Scientifically, Figure 9 is of particular importance in the entire study, serving as experimental proof of the model. Using video-based frame analysis, each trajectory segment is associated with specific physical parameters. As a result, this figure serves as the main visual source for measuring the aerodynamic properties of the sprinkler system, calibrating the model, and preparing for subsequent 3D modelling stages.
Effect of Sprinkler Height and Angle

When the droplets are located in the area close to the sprinkler outlet, the initial kinetic energy is sufficient to lift them. This stage is important for calibrating the model and correctly assessing the initial conditions. The second frame (Frame 2) shows the process of the droplets rising.
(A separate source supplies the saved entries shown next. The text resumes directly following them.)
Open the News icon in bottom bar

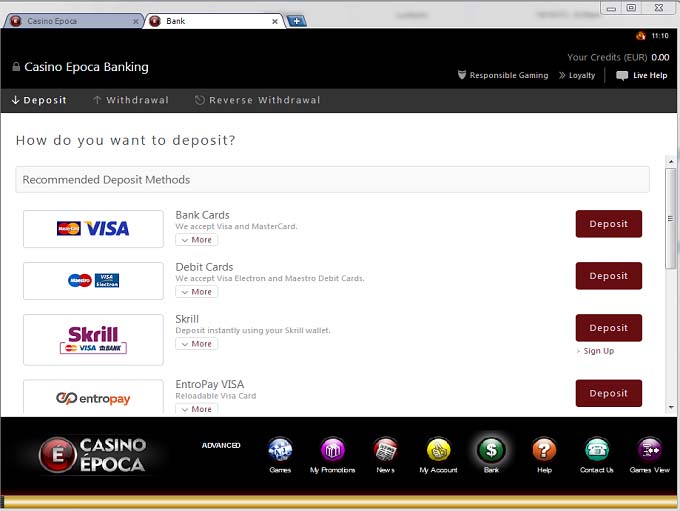click(385, 450)
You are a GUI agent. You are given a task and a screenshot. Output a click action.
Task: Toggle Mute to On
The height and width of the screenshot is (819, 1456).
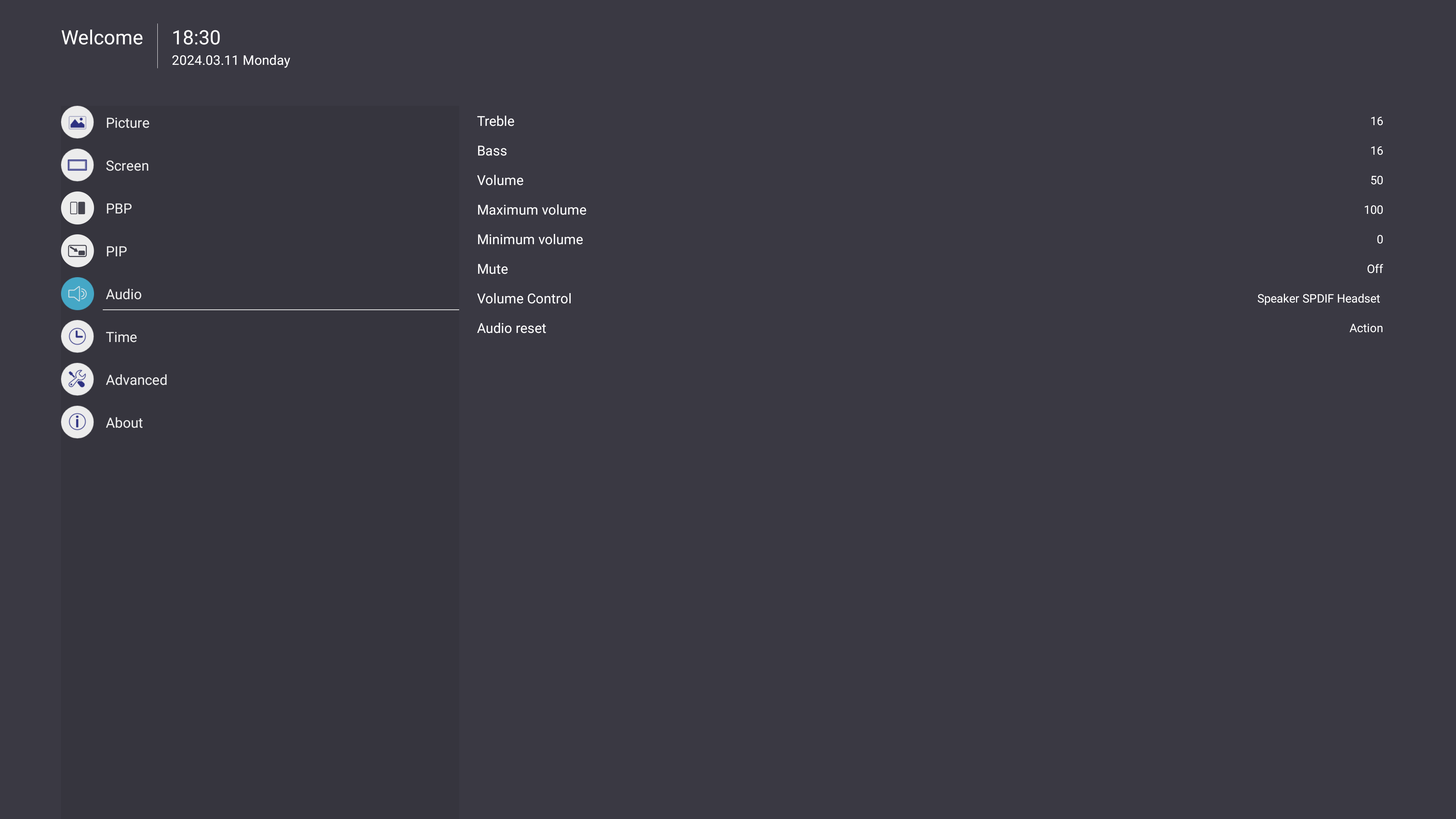tap(1375, 269)
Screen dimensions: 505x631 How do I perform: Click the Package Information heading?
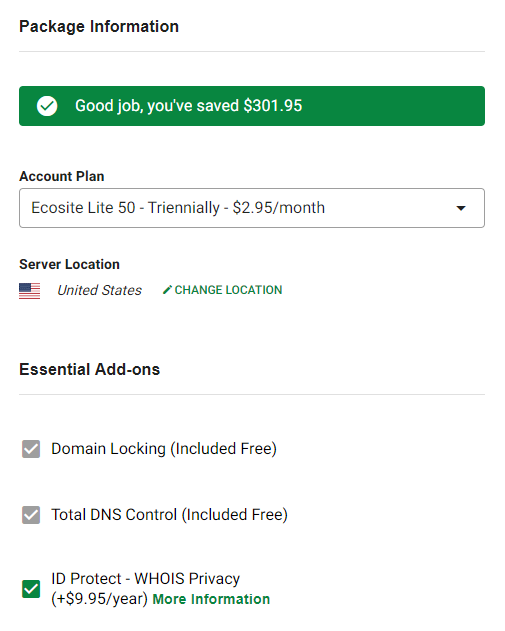99,27
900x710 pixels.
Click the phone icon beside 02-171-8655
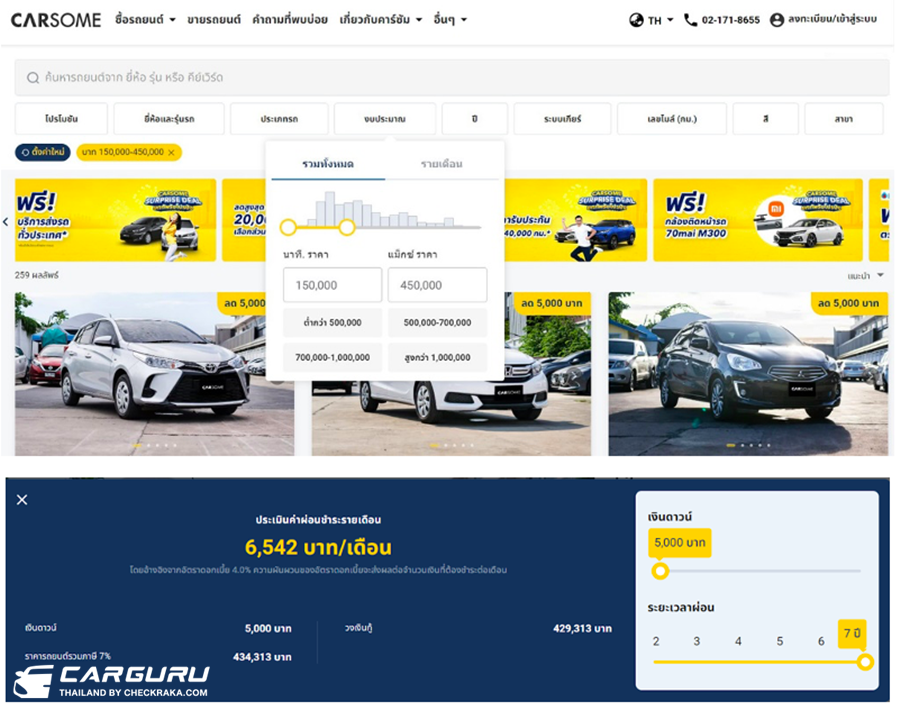coord(690,20)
At this stage, the trajectory has a parabolic shape, with gravity and air resistance (drag) as the main factors. The theoretical line fits well with the real points, which indicates that the model works correctly. At this stage, the droplet height approaches 3 m, and the optimal combination of spray force and angle is recorded. This stage is essential for determining the spray coverage, since the maximum height of the droplet determines its ability to reach the distance. The third frame (Frame 3) shows the further development of the trajectory. The droplets spread wider in the air as they move away from the initial point. The points recorded by the camera suggest that the diameter of the droplets increases, which is only an optical illusion; the physical size remains unchanged. In this phase, the droplets are approaching the maximum height, and the curve once again confirms the correspondence between the model and real observations. The location of the droplets along the central zone is crucial for assessing spray efficiency, as it enables us to determine the radius of water coverage.
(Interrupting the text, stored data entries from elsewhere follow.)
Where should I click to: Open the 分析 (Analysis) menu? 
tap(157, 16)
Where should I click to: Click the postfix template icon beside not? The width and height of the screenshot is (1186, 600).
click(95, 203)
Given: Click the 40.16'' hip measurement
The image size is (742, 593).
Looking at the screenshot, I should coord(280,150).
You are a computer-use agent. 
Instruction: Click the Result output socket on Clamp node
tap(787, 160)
The fourth frame (Frame 4) represents the stage of approaching the upper point of the trajectory. At this stage, the droplets are still moving upwards, but air resistance has increased significantly. The droplets are now close together, and their stable motion is observed. The curve represents a theoretical trajectory calculated based on the Coen model, which is in agreement with real observations [37]. This stage is important in determining the furthest points of water and in optimising the spraying system. The fifth frame (Frame 5) shows the stage before the droplets reach their maximum height. The points recorded by the camera show that the droplets have reached a distance of 0–2 m. Again, the curve represents a theoretical trajectory calculated based on the Coen model, which closely matches the real points. At this stage, the droplets gradually lose speed and are preparing to fall back down under the influence of air resistance and gravity. The graph allows us to analyse the dynamics and efficiency of the droplets in the air, which is important for further improving the spraying system. The sixth frame (Frame 6) shows the stage when the droplets have reached their maximum height and the horizontal dispersion has increased further. The droplets are located in the range of 0–2.5 m, and their dispersion is more clearly visible. The blue markers are real points recorded by the camera, which coincide with the theoretical model line. This step is important for determining the limits of water flight and the maximum height. These results, obtained under windless conditions, enable us to evaluate the spraying efficiency, water loss in the air, and dispersion characteristics for the trajectory direction angles listed in Table 4.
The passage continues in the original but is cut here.